It was during this time John McGraw grumbled the New York Yankees need to find their own ballpark, even going as far as suggesting Queens. The idea was to have the Yankees place themselves as far away from his Giants as possible. When the Yankees were forced to leave Polo Grounds at the end of the 1922 season, instead of going clean across New York City just to please McGraw, they broke ground for a brand new ballpark straight across the Harlem River from the Polo Grounds in the Bronx.
Despite the Yankees not being able to defeat their biggest rivals after competing against them in the 1921 and 1922 World Series, it was only a matter of time before the New York City version of King David would best the city’s version of Goliath. After a management rivalry saw Jacob Ruppert become the new owner of the Yankees in 1923, this became the start of a new era that had the Yankees cause the Giants to shrink even further as a dominant force in major league baseball.
Howdy, Neighbor!
After learning they were no longer allowed to call Polo Grounds their home, the New York Yankees found a new one after Yankee Stadium was built in the Bronx. It took eleven months to build a sporting venue that had 99,200 fans show up on its opening day. There would have been twenty-five thousand more but there wasn’t enough room available to accommodate them so they had to be turned away.
The first game played in the stadium saw Babe Ruth hit a home run. Already at that time, it was nicknamed “The House That Ruth Built” as he was the reason why the Yankees became so popular. Prior to him, the crowd attendance was about half. It wasn’t until after he made such a profound impression that the Yankees were able to build a stadium of their own.
As impressive as the 1923 season was, reality had it that the Yankees still had yet to overcome the Giants in the World Series. What became the third straight World Series standoff between the two teams saw the boys in the Bronx earned the right to call themselves champions.
Since then, the New York Yankees have dominated Major League Baseball with what became the start of several World Series championships. The majority of those victories came from Yankee Stadium. From 1923 until 2008, the original Bronx location served as the home base of the team. Upon completion of this impressive sporting venue, it cost over two million dollars. If it was built today, it would be just shy of the forty million dollar mark.
This was the same stadium the iconic Babe Ruth played in as the unlikely hero of baseball as a New York Yankee. This was the exact same stadium that’s been referred to as “The House That Ruth Built.” Clean through the 1920s and the 1930s, Ruth and the Yankees were an unstoppable force as a sports team.

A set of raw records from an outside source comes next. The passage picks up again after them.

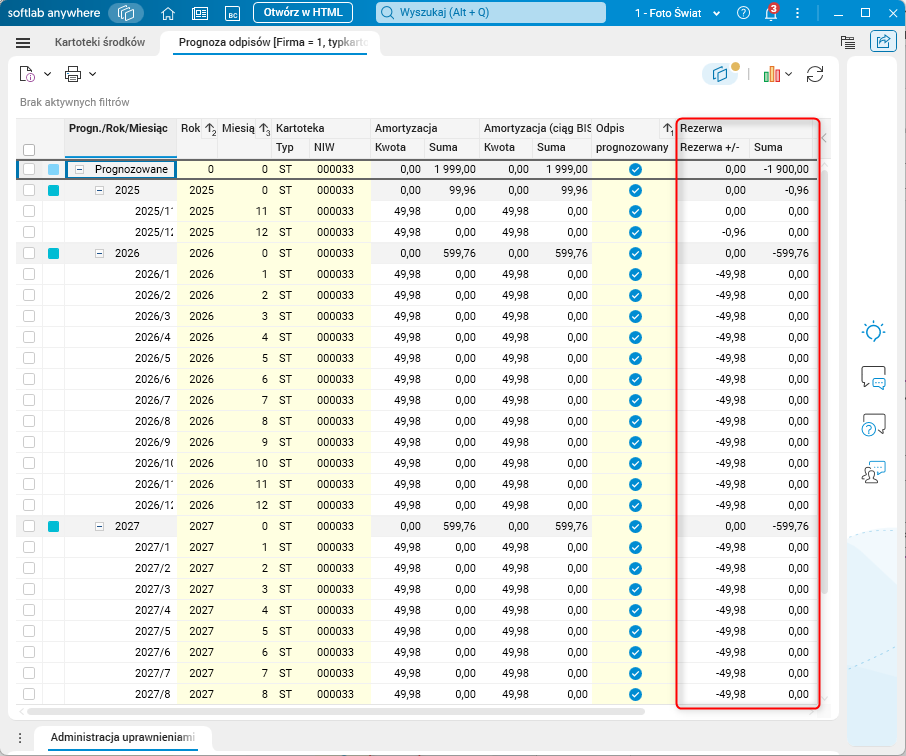
Task: Collapse the 2025 tree group
Action: click(x=99, y=190)
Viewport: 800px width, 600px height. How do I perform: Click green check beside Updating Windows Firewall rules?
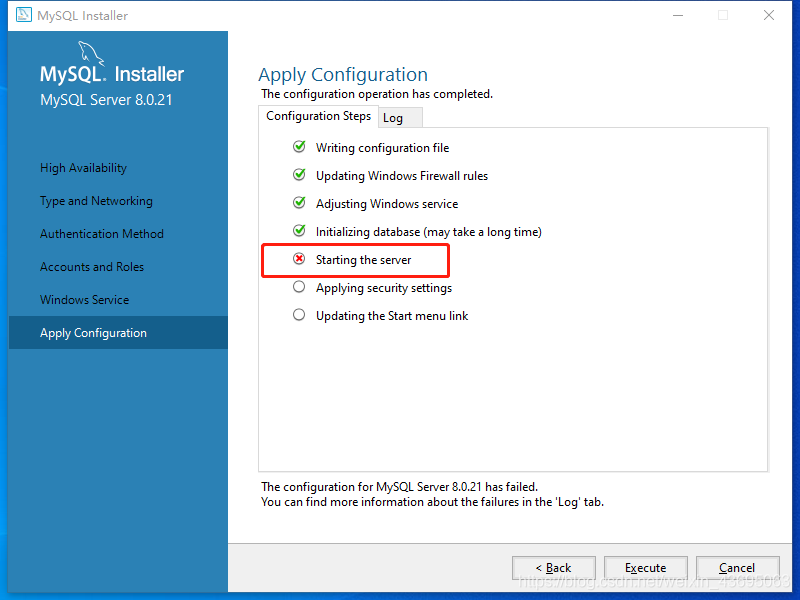point(299,175)
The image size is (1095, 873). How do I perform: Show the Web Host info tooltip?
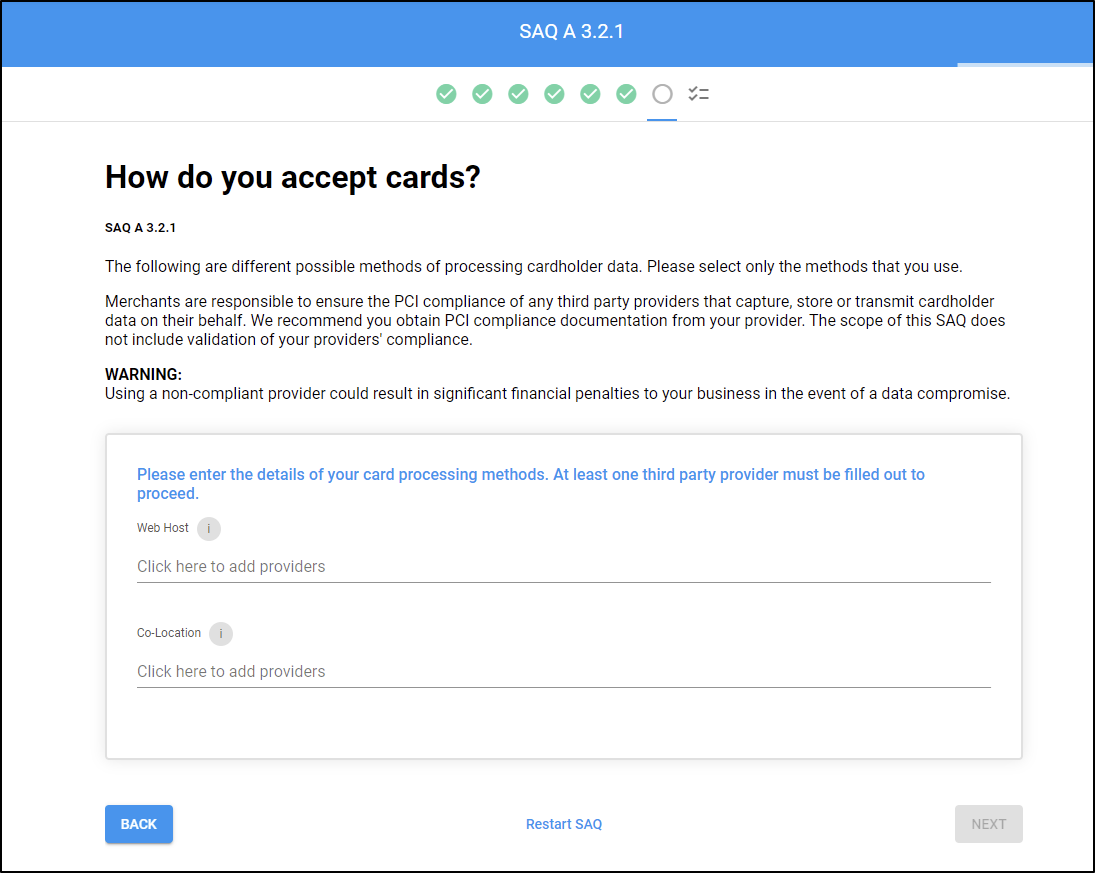click(x=209, y=529)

The first season the Yankees played in the first Yankee Stadium ended with the first of twenty-six World Series championships won. For eighty-four years, the original Yankee Stadium was the team’s home.
Murderer’s Row
Going into the 1927 season, the New York Yankees had a lineup that became known as “Murderer’s Row.” As far as many baseball historians are concerned, this was the greatest team ever to exist. However, this claim is often rivaled by the lineups belonging to the 1939, 1961, and 1998 seasons.
However, what made 1927 so legendary was it saw the Yankees become the first team in baseball history to hold the top spot clean through the entire season. In total, the team won 110 games that year and destroyed the Pittsburgh Pirates in just four games of its World Series championship. That victory was achieved before the sold-out crowd of Yankee Stadium.

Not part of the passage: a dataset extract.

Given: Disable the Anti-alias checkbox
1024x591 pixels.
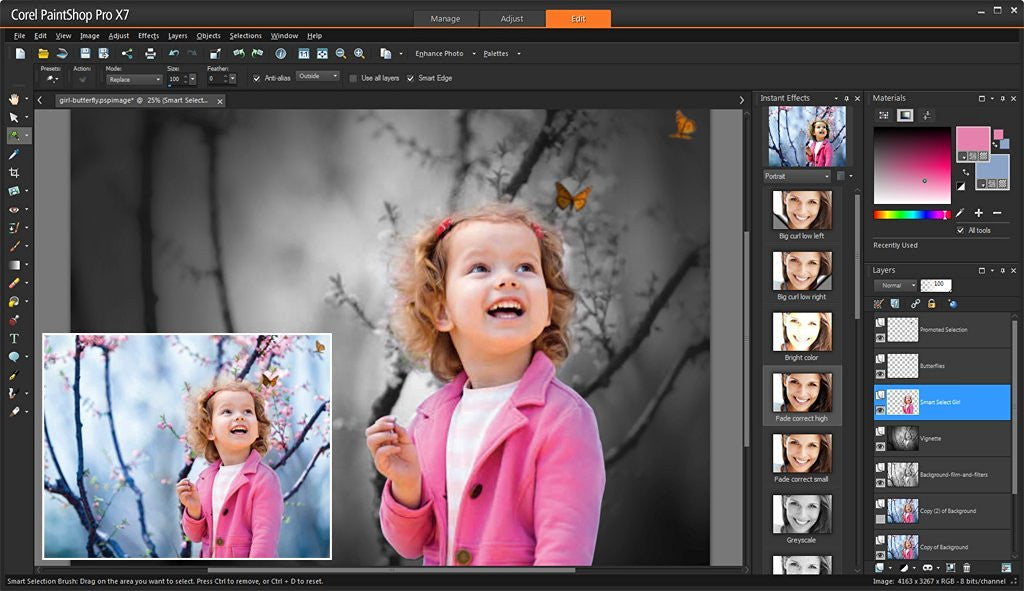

This was also the season that saw Babe Ruth score sixty home runs, setting a record that hung on until Roger Maris broke it thirty-four seasons later. However, in Ruth’s defense, Maris had eight more games to pull this off as the length of the regular season in 1961 was longer than the 154 games that were played back in 1927. However, Maris was a Yankee at the time and this monumental achievement took place on October 1, 1961, at Yankee Stadium which had 23,154 fans in it. For the team, as well as the stadium, setting and breaking records when it came to hits and home runs were becoming regular events.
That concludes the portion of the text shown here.